[Records to use — start]
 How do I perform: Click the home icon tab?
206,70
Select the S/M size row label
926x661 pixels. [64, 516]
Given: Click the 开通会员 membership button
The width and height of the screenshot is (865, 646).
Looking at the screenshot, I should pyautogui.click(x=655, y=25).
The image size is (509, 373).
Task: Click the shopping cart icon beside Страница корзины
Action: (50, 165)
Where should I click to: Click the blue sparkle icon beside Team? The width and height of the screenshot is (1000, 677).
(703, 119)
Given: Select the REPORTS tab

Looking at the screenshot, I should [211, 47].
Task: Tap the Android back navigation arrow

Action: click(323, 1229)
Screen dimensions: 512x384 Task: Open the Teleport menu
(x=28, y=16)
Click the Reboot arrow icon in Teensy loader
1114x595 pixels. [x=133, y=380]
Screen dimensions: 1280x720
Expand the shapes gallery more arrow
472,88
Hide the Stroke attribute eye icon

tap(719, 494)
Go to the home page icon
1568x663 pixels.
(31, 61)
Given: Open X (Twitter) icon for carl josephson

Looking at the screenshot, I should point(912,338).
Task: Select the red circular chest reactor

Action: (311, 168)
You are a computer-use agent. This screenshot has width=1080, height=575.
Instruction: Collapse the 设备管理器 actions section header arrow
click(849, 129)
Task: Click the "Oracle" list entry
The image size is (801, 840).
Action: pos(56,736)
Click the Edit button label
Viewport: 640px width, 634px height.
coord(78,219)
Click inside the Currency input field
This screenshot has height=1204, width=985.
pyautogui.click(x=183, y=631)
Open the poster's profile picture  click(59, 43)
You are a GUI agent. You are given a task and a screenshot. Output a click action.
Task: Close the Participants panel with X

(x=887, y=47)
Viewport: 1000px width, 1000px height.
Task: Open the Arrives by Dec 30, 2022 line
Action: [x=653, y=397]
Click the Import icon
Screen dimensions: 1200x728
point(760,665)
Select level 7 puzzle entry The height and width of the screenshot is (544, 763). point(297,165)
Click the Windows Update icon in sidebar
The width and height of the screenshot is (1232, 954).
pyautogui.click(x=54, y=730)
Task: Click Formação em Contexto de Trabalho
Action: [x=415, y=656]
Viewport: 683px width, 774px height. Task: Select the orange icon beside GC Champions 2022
[Records to use — finish]
Problem requirements: In the listing above, find the line with "Instruction: Collapse the" and the line with "Click the Edit button label". Output those two lines and every line between them, exactly as written.

Response to this task:
Instruction: Collapse the 设备管理器 actions section header arrow
click(849, 129)
Task: Click the "Oracle" list entry
The image size is (801, 840).
Action: pos(56,736)
Click the Edit button label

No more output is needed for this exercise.